Wednesday, August 22, 2007

The lengths God won't go to.

My brother (Patrick, 20), sister (Ivy, 16) and I have often boasted about how cool our family is and how glad we are that they are ours.

Ivy has encountered many 16 year olds, as many of us have, that are awfully selfish and don't deal well with the real stuff that life throws at us once in a while. Often when I am visiting home, she will share with me a tale of "immature" teens who are struggling with romantic relationships, trouble with their parents, bad grades, sex, drugs and rock-n-roll. She always is so amazed by how “stupid” most of her peers are. She has also encountered teens (and I think this observation goes well across generational lines) who don’t deal with death and dying very well. She’s REALLY surprised by this one. Hmm, she amazes me.

It wasn’t until these last few weeks that we’ve realized something. Somehow, God has chosen to prepare us for the pain and chaos that is helping a parent die. My mom began her nursing career when I was 3 and completed her PhD on March 18, 2007. It’s been quite a road for her (and for us) and we are so proud of our mommy. When I was in elementary school, she began to build her expertise in end of life care and is now among the top experts in the country, if not in the world.

In our house, sex, drugs and rock-n-roll were part of the everyday conversation. We didn’t shy away from uncomfortable things and I believe we are better for it. As mom’s experience with terminal illnesses, bereavement, pain management, palliative care and other things grew, she began appropriately sharing things with her children. I vividly remember standing in our kitchen and having her share wonderful and amazing stories of God’s grace, the amazing human body, the will of souls and non-verbal communication between soul-mates from her many hours spent with families and patients who were transitioning from this world to the next. It was in those years I began to see death as an amazing force rather than the scary end. The end of someone’s life can be filled with peace and love if pain and symptoms are managed properly and if primary care givers are empowered to love their loved ones until the very last breath.

For me, this is the reason our family is the coolest on earth. This weekend while I was home with my mom, step-dad and two siblings, there was no panic and very little anxiety (Atavan is a wonder for patients and care-givers alikeJ). We spent as much time as we could talking with Josh, holding hands, kissing, hugging, laying next to, breathing, joking and every good thing. If you only have 2 weeks to spend with the one whom your soul loves, this is the way to do it and my mom is an example like no other.

Given data -
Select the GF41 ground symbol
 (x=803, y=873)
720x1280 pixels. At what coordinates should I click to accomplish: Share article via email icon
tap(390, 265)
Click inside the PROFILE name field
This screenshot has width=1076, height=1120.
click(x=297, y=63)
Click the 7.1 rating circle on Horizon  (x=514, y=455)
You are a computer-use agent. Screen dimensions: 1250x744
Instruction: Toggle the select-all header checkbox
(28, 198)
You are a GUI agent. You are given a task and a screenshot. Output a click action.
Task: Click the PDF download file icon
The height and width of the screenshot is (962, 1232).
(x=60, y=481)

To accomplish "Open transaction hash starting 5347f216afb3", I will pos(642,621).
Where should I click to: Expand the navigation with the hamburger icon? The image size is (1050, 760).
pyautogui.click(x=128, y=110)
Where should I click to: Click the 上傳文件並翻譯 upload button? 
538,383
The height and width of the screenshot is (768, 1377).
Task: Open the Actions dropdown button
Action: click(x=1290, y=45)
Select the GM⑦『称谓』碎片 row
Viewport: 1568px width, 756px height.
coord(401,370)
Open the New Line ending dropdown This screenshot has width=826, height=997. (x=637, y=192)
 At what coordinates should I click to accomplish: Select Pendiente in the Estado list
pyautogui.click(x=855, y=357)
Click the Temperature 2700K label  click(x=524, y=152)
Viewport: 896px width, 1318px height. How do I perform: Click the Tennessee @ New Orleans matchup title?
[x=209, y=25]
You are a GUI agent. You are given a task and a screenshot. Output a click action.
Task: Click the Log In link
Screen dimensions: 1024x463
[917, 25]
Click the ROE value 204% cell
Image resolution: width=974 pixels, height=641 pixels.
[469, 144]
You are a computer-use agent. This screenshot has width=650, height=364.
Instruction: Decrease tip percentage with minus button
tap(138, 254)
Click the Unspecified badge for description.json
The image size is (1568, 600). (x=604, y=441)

Things to do -
• 1. According to the post about the family caring for a dying parent, on what date did the writer's mom complete her PhD?
• 2. Using the post about the family caring for a dying parent, explain why the writer came to see death as an amazing force rather than the scary end.
• 3. Continue the post about the family caring for a dying parent, starting after its final sentence.

Numbered responses -
• 1. March 18, 2007.

• 2. In the writer's kitchen, their mom shared stories from her many hours with families and patients who were transitioning from this world to the next. The stories were about God's grace, the amazing human body, the will of souls and non-verbal communication between soul-mates. Hearing them in those years led the writer to see death this way.

• 3.
There is no doubt there will be many tears in the months ahead and we certainly aren’t with out questions, anger and frustration. But if I could find a way to give the gift of peace and love during the death of a loved one, I would give it to everyone…since everyone goes through it at some point.

I don’t know why God chose our family for this gift, or if he gave us other gifts to make it so we could receive this gift from our mother. I know that I am grateful for whatever it is. I know I hope He will give you all similar gifts in your life; I believe that He will.

Tuesday, August 21, 2007

It's been a little bit of a month...

Some of you know and some of you don't...
Two very significant things have happened in my life in the last two weeks (don't worry, I still have a job). I plan to blog lots about them in pieces as I can manage, but I wanted to get everyone in the loop first.
On Tuesday, August 7 (Ivy's 16th birthday) I was in a head-on auto accident in my cute little blue Vue. I am fine, but my car did not survive. My dad likes to say it was a great object lesson for my baby sister on the day she received her license and a car. There are pictures and a "lecture" to the teenagers in my life on my facebook, if you're interested.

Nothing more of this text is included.